* [How to complete this task]:
Output the data as it stands. Each line must match exactly.
Supplied information START
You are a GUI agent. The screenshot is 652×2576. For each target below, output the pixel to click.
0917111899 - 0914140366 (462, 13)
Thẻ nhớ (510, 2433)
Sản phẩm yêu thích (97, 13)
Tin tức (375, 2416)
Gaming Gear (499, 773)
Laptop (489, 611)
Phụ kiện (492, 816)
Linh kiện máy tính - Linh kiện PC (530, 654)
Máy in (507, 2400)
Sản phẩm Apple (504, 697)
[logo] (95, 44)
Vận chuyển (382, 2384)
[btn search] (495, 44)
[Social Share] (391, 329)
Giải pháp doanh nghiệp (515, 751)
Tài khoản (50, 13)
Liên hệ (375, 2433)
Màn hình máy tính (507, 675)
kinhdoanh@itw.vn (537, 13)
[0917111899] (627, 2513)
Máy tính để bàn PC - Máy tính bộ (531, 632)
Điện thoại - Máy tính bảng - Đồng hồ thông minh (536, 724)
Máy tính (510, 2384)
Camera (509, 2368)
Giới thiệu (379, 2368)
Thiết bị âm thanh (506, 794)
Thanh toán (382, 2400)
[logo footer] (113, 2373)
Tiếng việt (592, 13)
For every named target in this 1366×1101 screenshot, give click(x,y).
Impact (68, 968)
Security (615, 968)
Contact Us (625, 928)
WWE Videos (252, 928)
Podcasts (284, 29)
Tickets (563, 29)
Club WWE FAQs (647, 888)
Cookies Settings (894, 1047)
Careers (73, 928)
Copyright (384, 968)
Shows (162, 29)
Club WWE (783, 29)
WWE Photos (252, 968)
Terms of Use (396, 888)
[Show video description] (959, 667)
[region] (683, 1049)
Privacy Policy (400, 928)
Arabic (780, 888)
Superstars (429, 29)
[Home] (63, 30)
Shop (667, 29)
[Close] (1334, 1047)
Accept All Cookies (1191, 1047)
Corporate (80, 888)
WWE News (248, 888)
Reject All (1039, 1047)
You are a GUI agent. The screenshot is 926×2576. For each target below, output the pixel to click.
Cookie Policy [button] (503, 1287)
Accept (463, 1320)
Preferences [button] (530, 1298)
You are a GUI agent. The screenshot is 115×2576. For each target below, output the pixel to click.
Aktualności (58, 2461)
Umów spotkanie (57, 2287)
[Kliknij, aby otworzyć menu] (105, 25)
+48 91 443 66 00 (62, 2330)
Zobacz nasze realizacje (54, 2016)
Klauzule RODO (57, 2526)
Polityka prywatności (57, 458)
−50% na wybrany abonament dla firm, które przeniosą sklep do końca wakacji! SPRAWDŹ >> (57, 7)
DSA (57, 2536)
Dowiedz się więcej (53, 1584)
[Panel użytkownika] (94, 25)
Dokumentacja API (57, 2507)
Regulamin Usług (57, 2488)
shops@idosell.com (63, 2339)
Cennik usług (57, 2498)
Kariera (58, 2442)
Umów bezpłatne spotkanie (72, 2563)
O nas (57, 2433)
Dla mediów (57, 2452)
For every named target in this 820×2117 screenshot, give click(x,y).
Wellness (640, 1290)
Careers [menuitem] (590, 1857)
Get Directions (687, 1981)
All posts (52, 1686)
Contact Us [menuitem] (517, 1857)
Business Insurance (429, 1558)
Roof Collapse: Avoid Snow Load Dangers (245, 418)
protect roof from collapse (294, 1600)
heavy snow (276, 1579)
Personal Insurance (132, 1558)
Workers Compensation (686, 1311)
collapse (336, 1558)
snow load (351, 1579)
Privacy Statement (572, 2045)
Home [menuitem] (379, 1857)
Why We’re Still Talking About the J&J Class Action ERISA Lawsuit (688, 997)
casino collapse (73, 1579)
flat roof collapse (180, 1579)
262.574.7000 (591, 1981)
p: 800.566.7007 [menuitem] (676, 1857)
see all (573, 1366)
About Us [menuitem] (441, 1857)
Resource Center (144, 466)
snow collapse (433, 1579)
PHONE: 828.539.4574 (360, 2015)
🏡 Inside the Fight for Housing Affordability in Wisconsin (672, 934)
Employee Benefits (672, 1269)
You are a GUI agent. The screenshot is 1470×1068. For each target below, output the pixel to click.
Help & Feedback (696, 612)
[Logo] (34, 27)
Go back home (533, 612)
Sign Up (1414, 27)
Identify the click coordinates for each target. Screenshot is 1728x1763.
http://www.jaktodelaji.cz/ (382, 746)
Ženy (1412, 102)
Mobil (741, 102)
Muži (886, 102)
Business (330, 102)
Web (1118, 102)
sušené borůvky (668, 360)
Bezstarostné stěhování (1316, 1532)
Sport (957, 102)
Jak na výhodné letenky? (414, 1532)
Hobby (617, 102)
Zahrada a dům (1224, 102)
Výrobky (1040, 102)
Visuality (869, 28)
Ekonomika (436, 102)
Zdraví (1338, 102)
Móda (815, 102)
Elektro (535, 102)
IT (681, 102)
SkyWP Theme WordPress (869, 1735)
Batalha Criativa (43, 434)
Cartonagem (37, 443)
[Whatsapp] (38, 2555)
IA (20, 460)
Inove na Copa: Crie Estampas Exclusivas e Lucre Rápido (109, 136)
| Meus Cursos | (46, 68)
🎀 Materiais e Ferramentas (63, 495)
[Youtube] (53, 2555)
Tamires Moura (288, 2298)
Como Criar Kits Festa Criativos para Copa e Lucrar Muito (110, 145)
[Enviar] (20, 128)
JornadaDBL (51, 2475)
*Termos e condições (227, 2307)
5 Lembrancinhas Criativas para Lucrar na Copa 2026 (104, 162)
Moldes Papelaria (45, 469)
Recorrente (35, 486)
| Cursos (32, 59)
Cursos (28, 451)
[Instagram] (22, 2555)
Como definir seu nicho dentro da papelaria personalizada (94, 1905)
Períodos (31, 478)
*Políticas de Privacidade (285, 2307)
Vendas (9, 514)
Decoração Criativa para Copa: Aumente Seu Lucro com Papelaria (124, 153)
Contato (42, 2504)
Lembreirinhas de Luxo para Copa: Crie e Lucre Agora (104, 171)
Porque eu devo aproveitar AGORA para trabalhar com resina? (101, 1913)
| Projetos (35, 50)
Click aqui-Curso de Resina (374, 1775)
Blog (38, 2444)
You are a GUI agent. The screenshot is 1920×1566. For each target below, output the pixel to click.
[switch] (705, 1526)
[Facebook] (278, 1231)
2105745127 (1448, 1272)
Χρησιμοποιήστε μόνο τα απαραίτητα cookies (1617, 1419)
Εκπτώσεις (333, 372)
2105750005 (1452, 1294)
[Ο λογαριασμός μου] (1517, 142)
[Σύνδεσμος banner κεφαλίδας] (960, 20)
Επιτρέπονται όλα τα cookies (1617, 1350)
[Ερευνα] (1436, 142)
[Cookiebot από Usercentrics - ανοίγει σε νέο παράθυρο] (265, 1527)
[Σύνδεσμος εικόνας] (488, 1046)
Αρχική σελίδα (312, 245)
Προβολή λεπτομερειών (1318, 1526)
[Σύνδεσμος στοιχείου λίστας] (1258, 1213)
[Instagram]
Supplied information END
* [Solution]:
You are a GUI agent. The screenshot is 652×2576. For each target below, output the pixel to click.
0917111899 - 0914140366 (462, 13)
Thẻ nhớ (510, 2433)
Sản phẩm yêu thích (97, 13)
Tin tức (375, 2416)
Gaming Gear (499, 773)
Laptop (489, 611)
Phụ kiện (492, 816)
Linh kiện máy tính - Linh kiện PC (530, 654)
Máy in (507, 2400)
Sản phẩm Apple (504, 697)
[logo] (95, 44)
Vận chuyển (382, 2384)
[btn search] (495, 44)
[Social Share] (391, 329)
Giải pháp doanh nghiệp (515, 751)
Tài khoản (50, 13)
Liên hệ (375, 2433)
Màn hình máy tính (507, 675)
kinhdoanh@itw.vn (537, 13)
[0917111899] (627, 2513)
Máy tính để bàn PC - Máy tính bộ (531, 632)
Điện thoại - Máy tính bảng - Đồng hồ thông minh (536, 724)
Máy tính (510, 2384)
Camera (509, 2368)
Giới thiệu (379, 2368)
Thiết bị âm thanh (506, 794)
Thanh toán (382, 2400)
[logo footer] (113, 2373)
Tiếng việt (592, 13)
For every named target in this 1366×1101 screenshot, give click(x,y).
Impact (68, 968)
Security (615, 968)
Contact Us (625, 928)
WWE Videos (252, 928)
Podcasts (284, 29)
Tickets (563, 29)
Club WWE FAQs (647, 888)
Cookies Settings (894, 1047)
Careers (73, 928)
Copyright (384, 968)
Shows (162, 29)
Club WWE (783, 29)
WWE Photos (252, 968)
Terms of Use (396, 888)
[Show video description] (959, 667)
[region] (683, 1049)
Privacy Policy (400, 928)
Arabic (780, 888)
Superstars (429, 29)
[Home] (63, 30)
Shop (667, 29)
[Close] (1334, 1047)
Accept All Cookies (1191, 1047)
Corporate (80, 888)
WWE News (248, 888)
Reject All (1039, 1047)
You are a GUI agent. The screenshot is 926×2576. For each target below, output the pixel to click.
Cookie Policy [button] (503, 1287)
Accept (463, 1320)
Preferences [button] (530, 1298)
You are a GUI agent. The screenshot is 115×2576. For each target below, output the pixel to click.
Aktualności (58, 2461)
Umów spotkanie (57, 2287)
[Kliknij, aby otworzyć menu] (105, 25)
+48 91 443 66 00 (62, 2330)
Zobacz nasze realizacje (54, 2016)
Klauzule RODO (57, 2526)
Polityka prywatności (57, 458)
−50% na wybrany abonament dla firm, które przeniosą sklep do końca wakacji! SPRAWDŹ >> (57, 7)
DSA (57, 2536)
Dowiedz się więcej (53, 1584)
[Panel użytkownika] (94, 25)
Dokumentacja API (57, 2507)
Regulamin Usług (57, 2488)
shops@idosell.com (63, 2339)
Cennik usług (57, 2498)
Kariera (58, 2442)
Umów bezpłatne spotkanie (72, 2563)
O nas (57, 2433)
Dla mediów (57, 2452)
For every named target in this 820×2117 screenshot, give click(x,y).
Wellness (640, 1290)
Careers [menuitem] (590, 1857)
Get Directions (687, 1981)
All posts (52, 1686)
Contact Us [menuitem] (517, 1857)
Business Insurance (429, 1558)
Roof Collapse: Avoid Snow Load Dangers (245, 418)
protect roof from collapse (294, 1600)
heavy snow (276, 1579)
Personal Insurance (132, 1558)
Workers Compensation (686, 1311)
collapse (336, 1558)
snow load (351, 1579)
Privacy Statement (572, 2045)
Home [menuitem] (379, 1857)
Why We’re Still Talking About the J&J Class Action ERISA Lawsuit (688, 997)
casino collapse (73, 1579)
flat roof collapse (180, 1579)
262.574.7000 (591, 1981)
p: 800.566.7007 [menuitem] (676, 1857)
see all (573, 1366)
About Us [menuitem] (441, 1857)
Resource Center (144, 466)
snow collapse (433, 1579)
PHONE: 828.539.4574 (360, 2015)
🏡 Inside the Fight for Housing Affordability in Wisconsin (672, 934)
Employee Benefits (672, 1269)
You are a GUI agent. The screenshot is 1470×1068. For each target below, output the pixel to click.
Help & Feedback (696, 612)
[Logo] (34, 27)
Go back home (533, 612)
Sign Up (1414, 27)
Identify the click coordinates for each target. Screenshot is 1728x1763.
http://www.jaktodelaji.cz/ (382, 746)
Ženy (1412, 102)
Mobil (741, 102)
Muži (886, 102)
Business (330, 102)
Web (1118, 102)
sušené borůvky (668, 360)
Bezstarostné stěhování (1316, 1532)
Sport (957, 102)
Jak na výhodné letenky? (414, 1532)
Hobby (617, 102)
Zahrada a dům (1224, 102)
Výrobky (1040, 102)
Visuality (869, 28)
Ekonomika (436, 102)
Zdraví (1338, 102)
Móda (815, 102)
Elektro (535, 102)
IT (681, 102)
SkyWP Theme WordPress (869, 1735)
Batalha Criativa (43, 434)
Cartonagem (37, 443)
[Whatsapp] (38, 2555)
IA (20, 460)
Inove na Copa: Crie Estampas Exclusivas e Lucre Rápido (109, 136)
| Meus Cursos | (46, 68)
🎀 Materiais e Ferramentas (63, 495)
[Youtube] (53, 2555)
Tamires Moura (288, 2298)
Como Criar Kits Festa Criativos para Copa e Lucrar Muito (110, 145)
[Enviar] (20, 128)
JornadaDBL (51, 2475)
*Termos e condições (227, 2307)
5 Lembrancinhas Criativas para Lucrar na Copa 2026 (104, 162)
Moldes Papelaria (45, 469)
Recorrente (35, 486)
| Cursos (32, 59)
Cursos (28, 451)
[Instagram] (22, 2555)
Como definir seu nicho dentro da papelaria personalizada (94, 1905)
Períodos (31, 478)
*Políticas de Privacidade (285, 2307)
Vendas (9, 514)
Decoração Criativa para Copa: Aumente Seu Lucro com Papelaria (124, 153)
Contato (42, 2504)
Lembreirinhas de Luxo para Copa: Crie e Lucre Agora (104, 171)
Porque eu devo aproveitar AGORA para trabalhar com resina? (101, 1913)
| Projetos (35, 50)
Click aqui-Curso de Resina (374, 1775)
Blog (38, 2444)
You are a GUI agent. The screenshot is 1920×1566. For each target below, output the pixel to click.
[switch] (705, 1526)
[Facebook] (278, 1231)
2105745127 (1448, 1272)
Χρησιμοποιήστε μόνο τα απαραίτητα cookies (1617, 1419)
Εκπτώσεις (333, 372)
2105750005 (1452, 1294)
[Ο λογαριασμός μου] (1517, 142)
[Σύνδεσμος banner κεφαλίδας] (960, 20)
Επιτρέπονται όλα τα cookies (1617, 1350)
[Ερευνα] (1436, 142)
[Cookiebot από Usercentrics - ανοίγει σε νέο παράθυρο] (265, 1527)
[Σύνδεσμος εικόνας] (488, 1046)
Αρχική σελίδα (312, 245)
Προβολή λεπτομερειών (1318, 1526)
[Σύνδεσμος στοιχείου λίστας] (1258, 1213)
[Instagram]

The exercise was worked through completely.